When I first read the Olivet Discourse straight through in one sitting, the fig tree parable in verses 32-33 caught my eye. The fig parable comes right before the famous generation line. The two texts are tightly linked in the flow of the sermon. You miss the point if you read verse 34 on its own without the fig parable that frames it.

Here is the puzzle that has kept scholars busy for years. Some readers in the first centuries took the words to mean Jesus would return in their lifetime. That clearly did not happen as they pictured it. So what did Jesus mean by this generation? Three main views have emerged over time from careful Bible scholars.

The first view is called the preterist view. It holds that Jesus spoke about the fall of Jerusalem in 70 AD. The Roman army did wipe out the temple within one full generation, about 40 years after the sermon.

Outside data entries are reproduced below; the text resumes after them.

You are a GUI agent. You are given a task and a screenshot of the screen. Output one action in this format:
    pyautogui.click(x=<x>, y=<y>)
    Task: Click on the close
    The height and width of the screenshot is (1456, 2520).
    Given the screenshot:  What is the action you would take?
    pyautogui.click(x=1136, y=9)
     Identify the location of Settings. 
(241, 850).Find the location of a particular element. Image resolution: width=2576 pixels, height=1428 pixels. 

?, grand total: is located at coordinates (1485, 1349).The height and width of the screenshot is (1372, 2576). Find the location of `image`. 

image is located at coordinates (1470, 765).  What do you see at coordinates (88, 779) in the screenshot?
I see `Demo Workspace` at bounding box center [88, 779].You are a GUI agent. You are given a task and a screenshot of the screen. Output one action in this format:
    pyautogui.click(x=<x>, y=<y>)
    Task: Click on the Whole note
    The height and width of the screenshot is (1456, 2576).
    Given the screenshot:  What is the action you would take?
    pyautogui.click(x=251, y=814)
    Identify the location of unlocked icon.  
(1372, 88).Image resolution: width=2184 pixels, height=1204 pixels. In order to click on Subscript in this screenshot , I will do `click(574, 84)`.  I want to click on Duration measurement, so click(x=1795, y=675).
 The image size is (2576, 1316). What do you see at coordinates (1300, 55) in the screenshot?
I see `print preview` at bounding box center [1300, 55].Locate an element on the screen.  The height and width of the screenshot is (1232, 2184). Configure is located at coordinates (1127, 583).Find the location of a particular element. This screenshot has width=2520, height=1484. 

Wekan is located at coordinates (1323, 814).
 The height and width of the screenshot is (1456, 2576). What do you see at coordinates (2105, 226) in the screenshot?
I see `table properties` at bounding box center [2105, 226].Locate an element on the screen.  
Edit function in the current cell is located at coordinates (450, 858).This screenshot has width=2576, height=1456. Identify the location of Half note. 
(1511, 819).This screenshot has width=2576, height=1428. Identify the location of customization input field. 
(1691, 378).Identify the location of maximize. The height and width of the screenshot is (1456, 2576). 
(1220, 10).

The signs Jesus listed all came to pass in that war. This view fits the phrase well and matches the historical record.

The second view is called the futurist view. It holds that the generation in Matthew 24:34 points to the people who see the final end-time signs. When those signs start in earnest, that whole group will live to see the close of the age. This view treats the chapter as a roadmap for events still to come in our own day.

The third view is the typological one. It holds that some signs find a first fulfillment in 70 AD and a deeper fulfillment near the end. The fall of Jerusalem stands as a kind of preview of a larger event later. This view tries to honor both the near and far reach of the biblical prophecy at once.

Here is where the fig tree parable holds the key for many readers. Jesus told his crowd that when the fig tree puts out its leaves, you know summer is near. Figs leaf out late in spring, well after other trees in the region. So a leafy fig was the last clear sign that summer had truly arrived. Any first-century farmer knew this from years of work in the fields.

When I walked through farmland in Israel one summer, the same fig pattern still held true. The figs leaf out a few weeks after the almond and the olive. A leafy fig in your field really does mean summer is close. The image gave the original crowd a clear anchor for what Jesus was trying to say next.

In the same way, Jesus said when his hearers saw the signs he listed, the end of the age would be near. So this generation may not mean only the people standing there in 30 AD. It may mean the same group that sees the end-time signs come to pass. That reading lines up the fig tree parable with the generation phrase in a neat way.

Other scholars read this generation as a code for the Jewish people as a whole. They argue that the Greek word genea can mean a race or kind of people, not just a 40-year span. On this view, Jesus said the Jewish people will not be wiped out before all these things take place. The Jewish people have indeed survived against great odds for many centuries since.

If you want to study this puzzle for yourself, do not stop at one verse. Read Matthew 23 through 25 as a single unit of teaching. Use a good study Bible with notes on the Olivet Discourse. Compare the three Gospel accounts side by side. You will see the end times generation question with much more depth than any short answer can give you.